Although much has been made of the EU General Data Protection Regulation (GDPR)’s impact on whois records for domain name registrations, the truth is that these records have been frequently falsified by unscrupulous cybersquatters for years.
A decision in a case filed by Facebook under the Uniform Domain Name Dispute Resolution Policy (UDRP) makes this clear. The domain name registrant’s identity: “te5gfh gtfghbfh”.
While it is possible that a registrant could have just about any name, the panelist in Facebook’s UDRP case apparently saw this name as nothing more than a haphazard, nonsensical sequence of characters randomly typed on a keyboard — though the panelist put it more politely. The UDRP decision simply says that the name “gtfghbfh” “is obviously false.”

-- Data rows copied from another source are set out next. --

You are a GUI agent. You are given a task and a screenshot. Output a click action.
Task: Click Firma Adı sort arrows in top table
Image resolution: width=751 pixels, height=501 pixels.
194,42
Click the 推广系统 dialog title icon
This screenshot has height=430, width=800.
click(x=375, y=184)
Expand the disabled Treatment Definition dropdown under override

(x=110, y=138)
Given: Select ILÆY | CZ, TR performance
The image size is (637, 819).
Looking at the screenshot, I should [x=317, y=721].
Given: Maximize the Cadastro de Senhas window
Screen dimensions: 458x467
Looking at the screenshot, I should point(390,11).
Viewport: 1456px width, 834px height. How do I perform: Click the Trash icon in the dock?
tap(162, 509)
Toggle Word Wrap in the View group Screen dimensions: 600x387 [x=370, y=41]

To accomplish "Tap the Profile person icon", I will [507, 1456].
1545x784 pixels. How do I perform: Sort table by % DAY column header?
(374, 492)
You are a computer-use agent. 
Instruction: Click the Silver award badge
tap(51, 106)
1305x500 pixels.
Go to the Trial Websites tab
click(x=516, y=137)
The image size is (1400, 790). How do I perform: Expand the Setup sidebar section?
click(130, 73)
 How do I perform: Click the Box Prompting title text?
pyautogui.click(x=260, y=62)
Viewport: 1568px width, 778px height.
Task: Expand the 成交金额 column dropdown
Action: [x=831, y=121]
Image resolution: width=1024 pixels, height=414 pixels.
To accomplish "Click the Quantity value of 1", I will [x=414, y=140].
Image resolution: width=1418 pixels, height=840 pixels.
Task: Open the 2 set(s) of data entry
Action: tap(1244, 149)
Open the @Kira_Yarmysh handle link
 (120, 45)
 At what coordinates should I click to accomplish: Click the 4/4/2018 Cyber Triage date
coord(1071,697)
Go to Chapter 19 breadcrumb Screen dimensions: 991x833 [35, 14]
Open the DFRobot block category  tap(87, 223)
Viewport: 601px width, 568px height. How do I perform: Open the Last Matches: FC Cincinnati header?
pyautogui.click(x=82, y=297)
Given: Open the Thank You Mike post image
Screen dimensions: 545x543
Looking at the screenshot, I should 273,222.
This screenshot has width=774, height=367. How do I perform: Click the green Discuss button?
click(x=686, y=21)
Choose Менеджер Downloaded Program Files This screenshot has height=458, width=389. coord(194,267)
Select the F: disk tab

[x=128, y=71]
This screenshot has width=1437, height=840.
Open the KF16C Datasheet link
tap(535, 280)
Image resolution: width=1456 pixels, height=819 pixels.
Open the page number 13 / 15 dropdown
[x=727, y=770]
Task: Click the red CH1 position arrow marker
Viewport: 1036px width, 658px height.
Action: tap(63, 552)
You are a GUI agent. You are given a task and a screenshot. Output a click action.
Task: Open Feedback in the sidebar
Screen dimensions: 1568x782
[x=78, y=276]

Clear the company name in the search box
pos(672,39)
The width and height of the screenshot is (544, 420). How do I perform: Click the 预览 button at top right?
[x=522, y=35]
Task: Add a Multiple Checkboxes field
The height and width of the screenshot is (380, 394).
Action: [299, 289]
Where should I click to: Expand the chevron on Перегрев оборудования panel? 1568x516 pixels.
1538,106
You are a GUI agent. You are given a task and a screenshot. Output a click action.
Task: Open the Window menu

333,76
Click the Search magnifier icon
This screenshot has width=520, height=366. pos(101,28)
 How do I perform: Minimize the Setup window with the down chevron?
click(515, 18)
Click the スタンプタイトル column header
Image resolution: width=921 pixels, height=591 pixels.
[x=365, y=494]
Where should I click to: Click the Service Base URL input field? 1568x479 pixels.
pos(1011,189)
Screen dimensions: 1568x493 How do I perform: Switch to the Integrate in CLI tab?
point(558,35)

(The disputed domain names in the Facebook UDRP case were <facebook-item.com> and <facebook-messages.com>. According to the UDRP decision, the unknown registrant used them in connection with an “obvious phishing scam.”)
Fake registrant information is certainly frustrating to trademark owners, because it often makes identification of real registrants impossible. Plus, it’s contrary to domain name registrants’ obligation under ICANN’s Registrar Accreditation Agreement to “provide accurate information.”
Fortunately, the presence of such false information typically won’t adversely impact a trademark owner’s ability to prevail in a UDRP case. Indeed, in the Facebook decision, the panelist cited the false information as one factor supporting the UDRP’s bad faith element.
The Facebook decision is not unusual. UDRP cases have been filed against registrants with such identities in the whois database as “dsfgsdfgsdfgdsfg” (the decision says that “the most probable and logical conclusion that may be drawn is that [the name is] fictitious”); and “vddfwees qqweadsgg”.
And, in one particularly informative decision in 2013 — involving a domain name registrant identified as “DFASDF ASDF“ — the panelist wrote:
The Respondent is registered only by a series of letters which have no particular meaning. A registrant for a domain name should be an identifiable individual or a corporation constituted under the laws of some jurisdiction. The jumble of letters here denotes neither.
In the Panel’s view, registrars should be vigilant to ensure that registrants of domain names are either a recognizable individual or a corporate personality. Otherwise, it makes it impossible for a trademark holder to commence any action – against blatant infringers – other than through recourse under the Policy which may not always provide sufficient relief against a counterfeiter.
Unfortunately, more than five years later, nothing has changed.